Neue Westfälische (Bielefeld): Kommentar
Tarifstreit bei Kitas, Pflege und anderen
Arbeit am Menschen
Günther Wiedemann
Geschrieben am 15-05-2015 |
Bielefeld (ots) - Streikende Erzieherinnen und Erzieher sind in
diesen Tagen die Speerspitze eines sich immer deutlicher
herausbildenden, neuen Trends in der Tarifpolitik der Gewerkschaften.
Frank Bsirske, der Vorsitzende der Gewerkschaft Verdi, bringt es so
auf den Punkt: "Die Arbeit mit und für Menschen hat deutlich mehr
Anerkennung verdient." Damit zielt er nicht auf lobende Worte; er
meint das Gehalt. Wertschätzung beruflicher Leistungen drückt sich
vor allem über die Höhe der Entlohnung aus. Daran knüpft sich die
Frage, was wir alle für diese Dienste bereit sind zu zahlen. Mit
seinem Satz rechtfertigt Bsirske aktuell die gegenwärtigen Streiks
des Kita-Personals. Aber er meint damit längerfristig nicht nur diese
Beschäftigten: Am Internationalen Tag der Pflegenden in dieser Woche
haben Verdi, die Sozialverbände und zahlreiche Politiker eine bessere
Anerkennung auch der Arbeit der Pflegekräfte in Krankenhäusern und
Altenheimen angemahnt. Es ist mit Streiks in Kliniken und
Seniorenheimen zu rechnen, weil die Arbeitgeber nicht ohne weiteres
dem Ziel der Gewerkschaften zustimmen werden, Pflegekräften neben dem
allgemeinen Einkommenszuwachs im öffentlichen Dienst ein zusätzliches
Mehr einzuräumen, wie es jetzt für Erzieherinnen durchgesetzt werden
soll. Verdi, die Gewerkschaft Erziehung und Wissenschaft (GEW) und
die Fachorganisationen im Deutschen Beamtenbund reagieren mit ihrem
Engagement für Beschäftigte in sozialen Berufen auf wirtschaftliche
und gesellschaftliche Umbrüche. Betreuung und Pflege von Angehörigen
ist aufgrund sozialer Veränderungen nicht mehr wie noch vor
Jahrzehnten über familiäre Strukturen zu gewährleisten; diese Arbeit
hat sich zu einer außerhäuslichen Dienstleistung entwickelt, für die
es, nicht zuletzt wegen gestiegener Anforderungen, zunehmend mehr
professioneller Fachkräfte bedarf.

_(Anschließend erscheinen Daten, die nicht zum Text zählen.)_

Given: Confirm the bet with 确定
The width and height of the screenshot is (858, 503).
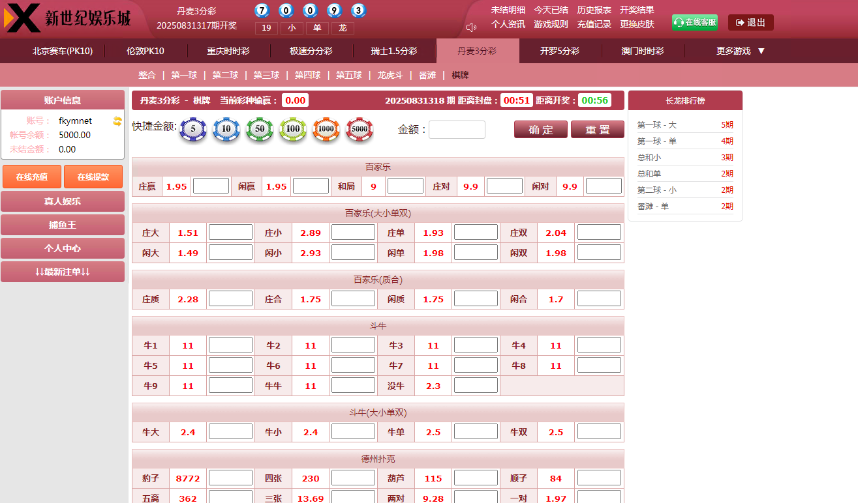Looking at the screenshot, I should 540,129.
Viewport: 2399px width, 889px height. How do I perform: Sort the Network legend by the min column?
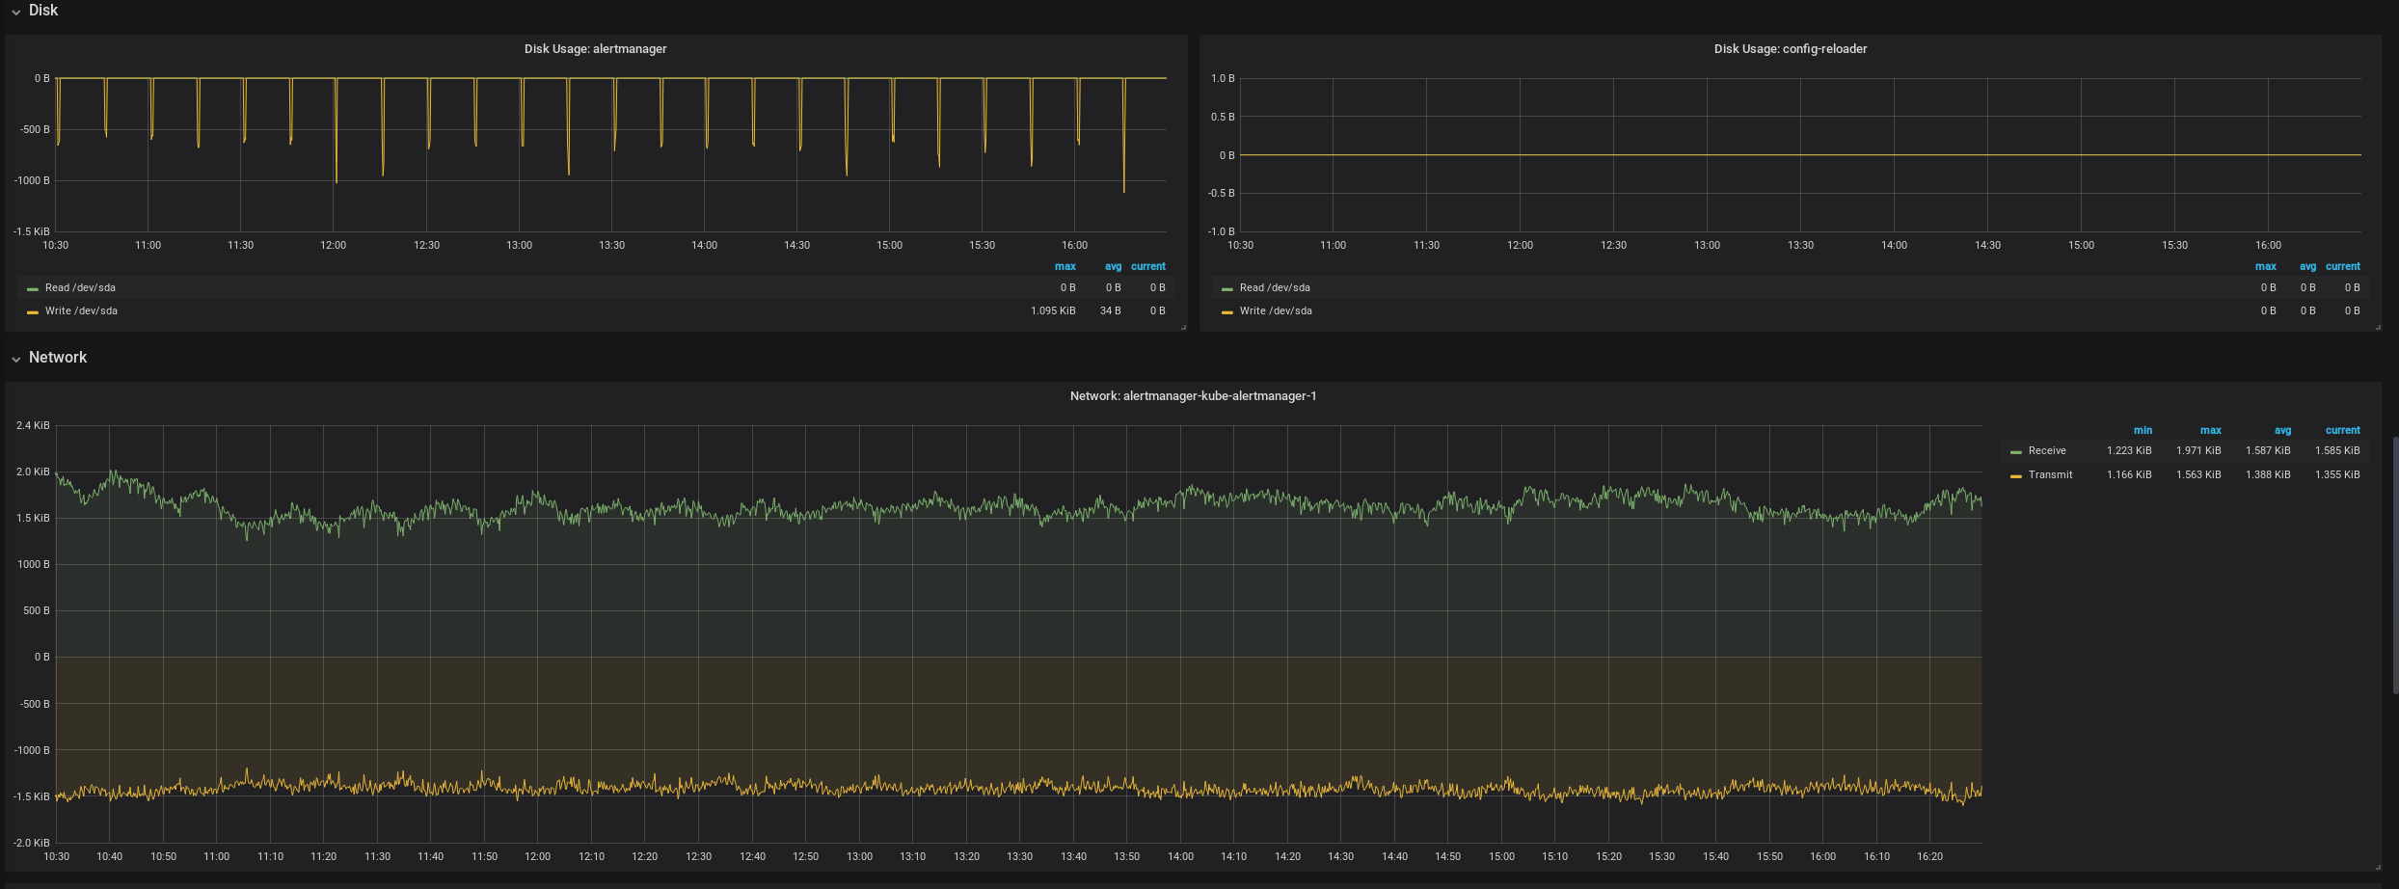(2142, 431)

Die sind jedoch in der notwendigen
Anzahl ohne angemessene Bezahlung nicht zu bekommen. Und von der sind
Pflegekräfte und andere Beschäftigte im sozialen Bereich noch ein
gutes Stück entfernt. In Industrie und Handwerk sind jedenfalls
vielfach höhere Einkommen zu erzielen. Diese Wirtschaftsbereiche sind
das Rückgrat unserer ökonomischen Leistungsfähigkeit, auch wenn
Dienstleistungen inzwischen erheblich zu wirtschaftlicher
Wertschöpfung beitragen. In der Lohnpolitik hat dieser Wandel (weg
von der reinen Industriegesellschaft) bislang jedoch noch nicht
seinen angemessenen Niederschlag gefunden. Die Tarifforderungen der
Gewerkschaften orientieren sich meist an den Möglichkeiten der
Industrie. Hier sind Veränderungen durchaus angebracht, wenn sie die
ökonomische Basis im Auge behalten. Der Slogan "Arbeit mit Menschen
darf nicht schlechter bezahlt werden als Arbeit mit Maschinen" ist
populär und klingt gut. Er hat durchaus einen berechtigten Kern, aber
Lohnpolitik hat auch wirtschaftliche Zusammenhänge zu beachten. Über
eine bessere Bezahlung Beschäftigter in sozialen Berufen herrscht
weitgehend Konsens. Details sind umstritten wie jetzt beim
Kita-Personal. Zu wenig bedacht wird aber die Finanzierung. Wer will
schon höhere Kindergartenbeiträge oder höhere Steuern? In der Pflege
sind bessere Gehälter nur zu finanzieren, wenn die Kassenbeiträge
steigen. Der neue Trend in der Lohnpolitik hin zu einer
eigenständigeren Tarifpolitik für soziale Dienstleistungen ist
richtig. Deshalb müssen wir als Gesellschaft intensiver und ehrlich
darüber sprechen, was uns die Arbeit mit und für Menschen letztlich
wert ist, beziehungsweise, wo wir dort zu Abstrichen bereit sind.
Pressekontakt:
Neue Westfälische
News Desk
Telefon: 0521 555 271
nachrichten@neue-westfaelische.de
Kontaktinformationen:
Leider liegen uns zu diesem Artikel keine separaten Kontaktinformationen gespeichert vor.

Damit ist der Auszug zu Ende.